**Instruções da tarefa**
Responda às três perguntas com base no texto sobre a embriaguez dionisíaca.
(a) Como Nietzsche nomeia Dioniso?
(b) Por que os romanos chamam Dioniso de "Baco"?
(c) De que Fernando Pessoa é embriagado?

Nietzsche nomeia Dioniso como a “potência da primavera”, a mesma potência
de Perséfone. Apolo é forma que plasma e dá uma figura, já
Dioniso-Perséfone é potência que faz
brotar , (re)nascer e fulgurar ( como as estrelas-flores que Van Gogh pintou).
A palavra embriaguez em grego se escreve “bacchus” ( é por esse motivo
que os romanos chamam Dioniso de “Baco”).
A embriaguez dionisíaca não é provocada apenas pelo vinho. A embriaguez
dionisíaca é todo processo no qual uma potência fende os limites de uma forma,
produzindo assim uma linha de fuga em relação a cercas, limites, egos.
Embriaguez é um processo que “desabre”, diria Manoel de Barros ( como a
borboleta que desabre a lagarta). Van Gogh é embriagado de tinta, Manoel de Barros é embriagado de poesia, Fernando Pessoa é embriagado de eus, Clarice é embriagada de vida...Somente experimentando uma
embriaguez assim é que se cria verdadeiramente arte.
A primavera embriaga a semente não para ela sonhar que é broto, e sim
para ela se metamorfosear em broto, com a máxima potência que puder. A
embriaguez poética embriaga o poeta não
para ele sonhar com o poema utópico, e sim para ele se metamorfosear em mundo, pois “poesia pode
ser que seja fazer outro mundo”, ensina Manoel de Barros.

**Material fornecido**
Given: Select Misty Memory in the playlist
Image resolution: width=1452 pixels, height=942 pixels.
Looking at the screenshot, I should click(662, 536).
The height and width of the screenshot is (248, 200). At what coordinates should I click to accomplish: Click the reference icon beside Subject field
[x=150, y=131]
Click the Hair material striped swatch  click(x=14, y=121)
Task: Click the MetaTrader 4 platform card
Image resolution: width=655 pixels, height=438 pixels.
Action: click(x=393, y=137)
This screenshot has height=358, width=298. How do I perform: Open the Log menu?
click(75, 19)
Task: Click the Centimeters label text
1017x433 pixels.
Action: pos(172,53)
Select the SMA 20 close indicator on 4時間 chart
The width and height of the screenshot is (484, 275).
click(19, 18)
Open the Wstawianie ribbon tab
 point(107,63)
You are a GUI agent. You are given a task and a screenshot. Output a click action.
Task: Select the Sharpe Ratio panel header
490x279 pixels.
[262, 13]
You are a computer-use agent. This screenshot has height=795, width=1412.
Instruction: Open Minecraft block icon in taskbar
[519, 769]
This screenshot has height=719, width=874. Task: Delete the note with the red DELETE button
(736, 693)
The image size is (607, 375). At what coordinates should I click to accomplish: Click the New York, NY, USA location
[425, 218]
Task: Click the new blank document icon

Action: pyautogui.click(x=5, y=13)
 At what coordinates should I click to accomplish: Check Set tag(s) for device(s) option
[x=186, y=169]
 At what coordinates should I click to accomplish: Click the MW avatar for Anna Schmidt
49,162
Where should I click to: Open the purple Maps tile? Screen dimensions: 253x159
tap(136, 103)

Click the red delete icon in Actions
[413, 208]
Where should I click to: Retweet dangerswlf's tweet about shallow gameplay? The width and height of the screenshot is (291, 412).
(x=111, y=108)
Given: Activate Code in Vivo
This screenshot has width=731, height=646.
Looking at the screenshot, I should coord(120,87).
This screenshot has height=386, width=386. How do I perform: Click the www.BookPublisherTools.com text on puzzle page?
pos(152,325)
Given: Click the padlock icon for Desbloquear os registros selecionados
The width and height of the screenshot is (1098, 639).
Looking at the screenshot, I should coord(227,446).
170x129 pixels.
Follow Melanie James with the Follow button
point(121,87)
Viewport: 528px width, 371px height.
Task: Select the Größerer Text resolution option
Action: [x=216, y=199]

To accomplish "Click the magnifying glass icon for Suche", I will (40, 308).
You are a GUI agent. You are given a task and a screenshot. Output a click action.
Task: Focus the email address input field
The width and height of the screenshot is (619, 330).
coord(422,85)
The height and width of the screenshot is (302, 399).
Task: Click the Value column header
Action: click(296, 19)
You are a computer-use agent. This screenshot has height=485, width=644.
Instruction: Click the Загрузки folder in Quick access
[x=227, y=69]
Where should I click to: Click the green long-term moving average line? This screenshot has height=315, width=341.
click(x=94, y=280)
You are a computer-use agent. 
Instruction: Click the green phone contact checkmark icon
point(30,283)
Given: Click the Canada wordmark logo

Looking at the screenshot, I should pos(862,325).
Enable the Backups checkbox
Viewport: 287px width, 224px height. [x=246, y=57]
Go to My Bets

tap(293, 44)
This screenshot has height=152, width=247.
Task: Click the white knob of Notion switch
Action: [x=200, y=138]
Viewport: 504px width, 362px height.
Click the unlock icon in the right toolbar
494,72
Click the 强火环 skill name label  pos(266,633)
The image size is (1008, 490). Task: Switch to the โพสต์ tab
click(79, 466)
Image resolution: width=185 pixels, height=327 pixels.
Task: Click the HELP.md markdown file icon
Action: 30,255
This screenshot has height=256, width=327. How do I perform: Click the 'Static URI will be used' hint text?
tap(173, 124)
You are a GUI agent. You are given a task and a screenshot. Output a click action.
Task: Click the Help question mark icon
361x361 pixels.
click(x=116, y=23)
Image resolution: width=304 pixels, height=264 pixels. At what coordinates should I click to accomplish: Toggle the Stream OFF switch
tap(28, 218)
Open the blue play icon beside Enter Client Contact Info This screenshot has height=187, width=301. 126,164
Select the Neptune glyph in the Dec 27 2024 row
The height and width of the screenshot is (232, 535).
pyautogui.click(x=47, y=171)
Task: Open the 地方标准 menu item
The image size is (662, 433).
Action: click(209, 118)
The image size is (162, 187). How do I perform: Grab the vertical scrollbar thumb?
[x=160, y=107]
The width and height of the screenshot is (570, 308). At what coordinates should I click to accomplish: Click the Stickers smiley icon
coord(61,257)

**Solução a seguir**
(a) Nietzsche nomeia Dioniso como a "potência da primavera".
(b) Os romanos o chamam assim porque a palavra embriaguez em grego se escreve "bacchus".
(c) Fernando Pessoa é embriagado de eus.